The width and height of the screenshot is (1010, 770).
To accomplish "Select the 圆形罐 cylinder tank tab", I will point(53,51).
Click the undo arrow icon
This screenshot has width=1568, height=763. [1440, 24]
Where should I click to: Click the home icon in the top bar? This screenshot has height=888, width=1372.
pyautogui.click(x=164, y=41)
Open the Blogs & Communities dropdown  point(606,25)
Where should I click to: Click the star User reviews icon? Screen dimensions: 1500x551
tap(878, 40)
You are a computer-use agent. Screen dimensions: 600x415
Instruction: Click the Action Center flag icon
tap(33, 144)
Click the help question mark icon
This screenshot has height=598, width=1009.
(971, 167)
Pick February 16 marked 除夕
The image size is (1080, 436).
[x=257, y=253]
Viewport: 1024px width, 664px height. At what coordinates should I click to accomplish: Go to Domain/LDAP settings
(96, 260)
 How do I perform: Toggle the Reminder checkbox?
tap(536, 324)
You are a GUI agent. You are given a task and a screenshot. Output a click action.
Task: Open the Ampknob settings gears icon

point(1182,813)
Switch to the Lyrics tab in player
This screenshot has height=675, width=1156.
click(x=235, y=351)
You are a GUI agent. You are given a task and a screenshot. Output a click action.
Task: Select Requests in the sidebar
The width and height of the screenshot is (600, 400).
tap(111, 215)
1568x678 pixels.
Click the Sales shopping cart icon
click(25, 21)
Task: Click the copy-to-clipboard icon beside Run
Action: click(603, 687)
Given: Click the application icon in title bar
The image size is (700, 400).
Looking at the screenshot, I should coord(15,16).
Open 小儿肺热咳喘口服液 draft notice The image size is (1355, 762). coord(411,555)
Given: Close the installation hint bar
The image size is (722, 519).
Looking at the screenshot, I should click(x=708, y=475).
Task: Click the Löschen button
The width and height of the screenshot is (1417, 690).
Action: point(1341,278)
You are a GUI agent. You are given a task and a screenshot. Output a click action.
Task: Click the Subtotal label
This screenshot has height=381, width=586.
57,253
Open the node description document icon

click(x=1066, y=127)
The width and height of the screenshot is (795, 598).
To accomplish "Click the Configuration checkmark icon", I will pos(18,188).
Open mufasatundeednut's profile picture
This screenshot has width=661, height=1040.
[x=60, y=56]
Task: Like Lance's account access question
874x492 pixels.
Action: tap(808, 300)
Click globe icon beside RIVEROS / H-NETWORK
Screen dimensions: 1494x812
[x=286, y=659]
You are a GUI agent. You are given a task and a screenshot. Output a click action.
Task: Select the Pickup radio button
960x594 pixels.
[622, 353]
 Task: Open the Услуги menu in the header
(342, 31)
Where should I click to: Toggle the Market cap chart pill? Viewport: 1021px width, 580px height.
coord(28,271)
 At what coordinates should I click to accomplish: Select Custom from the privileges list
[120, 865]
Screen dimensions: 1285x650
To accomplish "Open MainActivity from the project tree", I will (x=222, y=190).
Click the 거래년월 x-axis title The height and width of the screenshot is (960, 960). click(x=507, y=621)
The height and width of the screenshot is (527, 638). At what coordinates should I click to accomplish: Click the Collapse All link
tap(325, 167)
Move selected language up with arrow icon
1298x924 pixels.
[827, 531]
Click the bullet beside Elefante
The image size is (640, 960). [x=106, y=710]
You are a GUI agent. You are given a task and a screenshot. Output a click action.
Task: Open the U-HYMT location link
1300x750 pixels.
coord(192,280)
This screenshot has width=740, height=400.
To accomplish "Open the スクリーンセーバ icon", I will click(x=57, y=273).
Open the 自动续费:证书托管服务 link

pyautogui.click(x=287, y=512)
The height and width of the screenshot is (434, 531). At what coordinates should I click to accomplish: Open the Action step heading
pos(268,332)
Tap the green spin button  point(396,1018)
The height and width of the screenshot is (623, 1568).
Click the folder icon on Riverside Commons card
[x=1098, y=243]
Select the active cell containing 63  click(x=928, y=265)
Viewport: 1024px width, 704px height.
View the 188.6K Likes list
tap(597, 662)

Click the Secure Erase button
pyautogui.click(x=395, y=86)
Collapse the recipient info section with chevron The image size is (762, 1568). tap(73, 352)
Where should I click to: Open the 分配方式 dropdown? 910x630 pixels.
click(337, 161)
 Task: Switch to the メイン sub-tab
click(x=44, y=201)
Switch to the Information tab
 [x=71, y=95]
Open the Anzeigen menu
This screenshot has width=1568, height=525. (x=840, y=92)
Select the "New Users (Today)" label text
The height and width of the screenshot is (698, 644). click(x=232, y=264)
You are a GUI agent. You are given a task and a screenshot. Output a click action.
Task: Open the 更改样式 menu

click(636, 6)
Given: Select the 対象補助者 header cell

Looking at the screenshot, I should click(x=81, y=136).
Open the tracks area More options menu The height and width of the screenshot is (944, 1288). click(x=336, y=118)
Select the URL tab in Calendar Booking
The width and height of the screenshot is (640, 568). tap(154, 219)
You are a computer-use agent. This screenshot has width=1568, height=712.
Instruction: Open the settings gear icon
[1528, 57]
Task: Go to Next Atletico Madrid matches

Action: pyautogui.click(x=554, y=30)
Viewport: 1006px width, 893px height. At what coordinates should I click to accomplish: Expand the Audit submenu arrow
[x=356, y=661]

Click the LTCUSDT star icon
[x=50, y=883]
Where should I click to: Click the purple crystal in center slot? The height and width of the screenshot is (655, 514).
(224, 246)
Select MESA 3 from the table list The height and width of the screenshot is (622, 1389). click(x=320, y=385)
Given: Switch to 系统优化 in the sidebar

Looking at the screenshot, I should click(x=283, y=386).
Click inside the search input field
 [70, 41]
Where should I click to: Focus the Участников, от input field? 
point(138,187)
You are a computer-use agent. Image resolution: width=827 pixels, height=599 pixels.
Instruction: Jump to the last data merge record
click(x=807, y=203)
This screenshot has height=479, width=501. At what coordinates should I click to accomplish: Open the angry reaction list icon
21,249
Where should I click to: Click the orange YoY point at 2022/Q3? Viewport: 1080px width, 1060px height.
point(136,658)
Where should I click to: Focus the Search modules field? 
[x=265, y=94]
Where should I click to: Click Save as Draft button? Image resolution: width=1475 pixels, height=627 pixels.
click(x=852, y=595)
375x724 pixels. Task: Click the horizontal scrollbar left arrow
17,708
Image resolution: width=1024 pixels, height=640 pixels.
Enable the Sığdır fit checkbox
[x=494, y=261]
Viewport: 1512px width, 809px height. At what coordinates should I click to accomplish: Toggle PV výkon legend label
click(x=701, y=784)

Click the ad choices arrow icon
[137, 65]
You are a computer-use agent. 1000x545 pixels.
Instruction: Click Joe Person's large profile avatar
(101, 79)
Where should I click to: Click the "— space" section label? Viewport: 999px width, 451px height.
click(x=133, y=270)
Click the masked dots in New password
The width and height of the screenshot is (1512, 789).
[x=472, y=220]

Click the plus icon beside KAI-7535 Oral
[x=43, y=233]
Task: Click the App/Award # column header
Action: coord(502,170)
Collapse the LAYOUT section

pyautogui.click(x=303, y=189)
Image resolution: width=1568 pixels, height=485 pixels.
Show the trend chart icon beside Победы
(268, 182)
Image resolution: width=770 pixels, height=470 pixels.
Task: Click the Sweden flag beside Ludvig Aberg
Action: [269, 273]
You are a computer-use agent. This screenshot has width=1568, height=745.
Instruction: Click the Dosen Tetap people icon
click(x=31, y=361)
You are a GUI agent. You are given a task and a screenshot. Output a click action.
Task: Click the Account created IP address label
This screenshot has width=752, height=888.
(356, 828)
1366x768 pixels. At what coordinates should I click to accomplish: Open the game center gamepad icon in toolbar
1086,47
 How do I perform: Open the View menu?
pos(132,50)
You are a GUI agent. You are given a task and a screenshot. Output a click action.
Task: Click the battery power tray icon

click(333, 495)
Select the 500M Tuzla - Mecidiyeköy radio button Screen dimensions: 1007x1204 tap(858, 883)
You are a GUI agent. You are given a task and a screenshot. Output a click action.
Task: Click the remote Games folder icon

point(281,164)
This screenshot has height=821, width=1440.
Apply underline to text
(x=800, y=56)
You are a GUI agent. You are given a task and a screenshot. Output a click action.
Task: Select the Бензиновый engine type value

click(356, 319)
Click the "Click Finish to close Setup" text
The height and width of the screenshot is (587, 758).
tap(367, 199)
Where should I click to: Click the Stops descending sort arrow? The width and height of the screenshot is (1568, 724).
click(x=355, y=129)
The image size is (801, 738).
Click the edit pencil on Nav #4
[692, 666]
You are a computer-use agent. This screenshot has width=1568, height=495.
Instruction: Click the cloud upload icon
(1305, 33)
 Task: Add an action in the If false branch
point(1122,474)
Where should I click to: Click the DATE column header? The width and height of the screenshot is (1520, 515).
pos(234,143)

:::::

■ The problem
Among the lines above, list those that contain the word "radio".

■ Result for this exercise
Task: Select the Pickup radio button
Select the 500M Tuzla - Mecidiyeköy radio button Screen dimensions: 1007x1204 tap(858, 883)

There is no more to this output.